Suerte revuelta, hervida, estrellada o a la cacerola
Rosa se fue al puerto a buscar pescados para el desayuno. Se acercó a uno de los pescadores que acababan de llegar a la orilla y le dijo que, por favor, le fiara dos bocachicos. El pescador se negó y reiteró que no podía fiarle, que necesitaba la plata en la mano. Él, como vivía en el mismo pueblo, sabía que Rosa criaba gallinas en su patio, entonces le sugirió que desayunara huevos. Rosa le contestó:
—No puedo. Los acabo de vender para comprarme un numerito de lotería.
El retorno del jornalero
El
jornalero no lleva reloj, eso sería recordar que el tiempo es traicionero. Lo
que no deja es el radio para saber si, por casualidad, alguien ha cantado las
vivencias que los años no han desclavado de su memoria.

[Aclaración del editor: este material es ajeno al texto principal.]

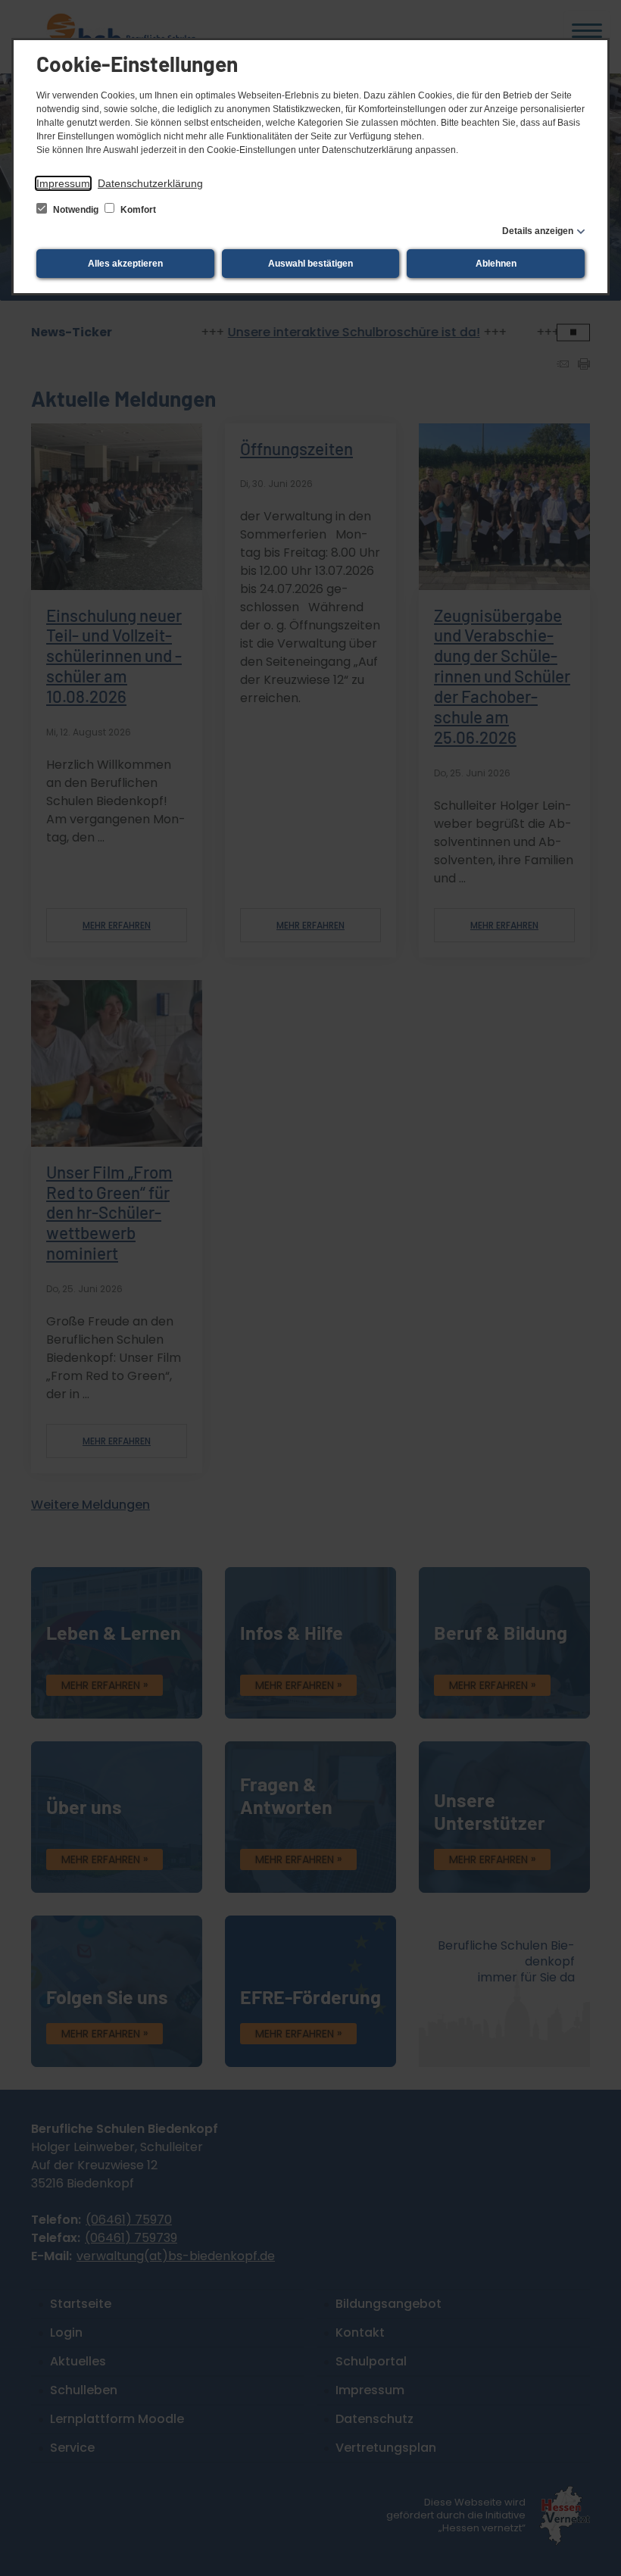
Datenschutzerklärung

El polvo, testimonio del trajín. El
sombrero es el techo confidencial de la retahíla de historias y recuerdos que
lleva en la cabeza el hombre.
Además de la hierba: la leña, la
leche, el sudor y el burro, el panorama y el agotamiento lo acompañan en medio de soles templados o de
cielos plomizos.
El jornalero sabe que en casa el
pecho descansa. Y cuando
al fin se acerca al pueblo es cuando menos quiere pensar en el mañana, porque
el hoy todavía pesa.
Los días en que no lleva el radio —porque está descompuesto— y no hay música, es el incesante anhelo de retornar a casa lo que canta. La melodía la hace el jornalero silbando.